In dem Beitrag spart der Radiosender nicht an Kritik an der "anti-linken Agenda". Laut Radio Dreyeckland (RDL) gibt es bislang noch keine Begründung für die Beschwerde. Sollte das jetzt zuständige Oberlandesgericht der Beschwerde stattgeben, würde es vor dem Landgericht zur Hauptverhandlung kommen.

Eingereicht wurde die Beschwerde demnach vergangenen Freitag, wenige Tage nach der ausführlich begründeten Weigerung des Landgerichts, sich mit dem Fall zu befassen. Dazu hatte es geheißen, dass das Setzen von Links zum geschützten Bereich der freien Berichterstattung gehört und Medien für verlinkte Inhalte "nicht ohne Weiteres strafrechtlich belangt werden können". Außerdem hat das Landgericht auch die Durchsuchungen der Geschäftsräume von Radio Dreyeckland sowie die Razzien in Privaträumen von Angestellten für rechtswidrig erklärt. Dem kann die Staatsanwaltschaft wohl nicht folgen und wendet sich deshalb an die nächste Instanz.

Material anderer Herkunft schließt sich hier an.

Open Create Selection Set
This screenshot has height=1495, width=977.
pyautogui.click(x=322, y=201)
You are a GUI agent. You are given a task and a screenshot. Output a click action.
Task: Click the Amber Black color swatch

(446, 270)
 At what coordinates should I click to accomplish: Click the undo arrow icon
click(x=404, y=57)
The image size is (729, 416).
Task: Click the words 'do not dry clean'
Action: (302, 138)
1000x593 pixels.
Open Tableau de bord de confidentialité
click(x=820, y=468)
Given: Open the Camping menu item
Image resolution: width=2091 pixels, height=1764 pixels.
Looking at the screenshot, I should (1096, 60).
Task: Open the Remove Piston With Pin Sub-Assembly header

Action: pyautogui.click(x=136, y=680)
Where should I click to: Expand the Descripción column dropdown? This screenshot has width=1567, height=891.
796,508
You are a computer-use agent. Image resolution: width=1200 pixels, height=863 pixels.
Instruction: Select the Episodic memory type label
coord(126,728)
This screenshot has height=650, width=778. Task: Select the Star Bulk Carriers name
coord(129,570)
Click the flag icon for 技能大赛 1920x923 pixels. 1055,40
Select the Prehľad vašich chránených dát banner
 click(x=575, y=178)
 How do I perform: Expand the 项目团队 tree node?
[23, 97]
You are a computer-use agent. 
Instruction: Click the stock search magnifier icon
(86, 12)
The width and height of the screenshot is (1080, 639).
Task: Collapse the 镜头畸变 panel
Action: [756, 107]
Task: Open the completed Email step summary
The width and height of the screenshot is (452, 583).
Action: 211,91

In der Auseinandersetzung geht es um einen Link, der zu jenem Artikelarchiv führt und laut Staatsanwaltschaft als unzulässige Weiterverbreitung zu werten ist. Dabei fördert bereits eine kurze Recherche eine Vielzahl solcher Verlinkungen bei anderen Medien zutage. RDL-Geschäftsführer Kurt-Michael Menzel meint nun, obwohl die Staatsanwaltschaft "eine glatte Note 6 erhalten" habe, verschwende sie weiter Steuergelder. Die Staatsschutzabteilung der Karlsruher Staatsanwaltschaft wolle "offenbar um jeden Preis die Presse- und Rundfunkfreiheit einschränken" und sei eine "eine Gefahr für die Grundrechte".

Die Internetplattform "linksunten.indymedia" galt Sicherheitsbehörden als einflussreichstes Medium der linksextremen Szene in Deutschland – und als Forum für gewaltbereite Autonome. Bei dem Verbotsverfahren wandten die Sicherheitsbehörden einen Kniff an: Formal handelte es sich um ein Vereinsverbot – die Betreiber wurden von den Behörden als Verein eingestuft. Dagegen reichten mehrere Personen Klage ein, die Existenz des Vereins bestritten sie aber. Deswegen scheiterten sie 2020 vor dem Bundesverwaltungsgericht aus formalen Gründen, denn zur Anfechtung eines solchen Verbots sei "regelmäßig nur die Vereinigung" befugt. Radio Dreyeckland ist der älteste freie Radiosender Deutschlands; er entstand in den 1980er-Jahren aus der Anti-Atomkraft-Bewegung.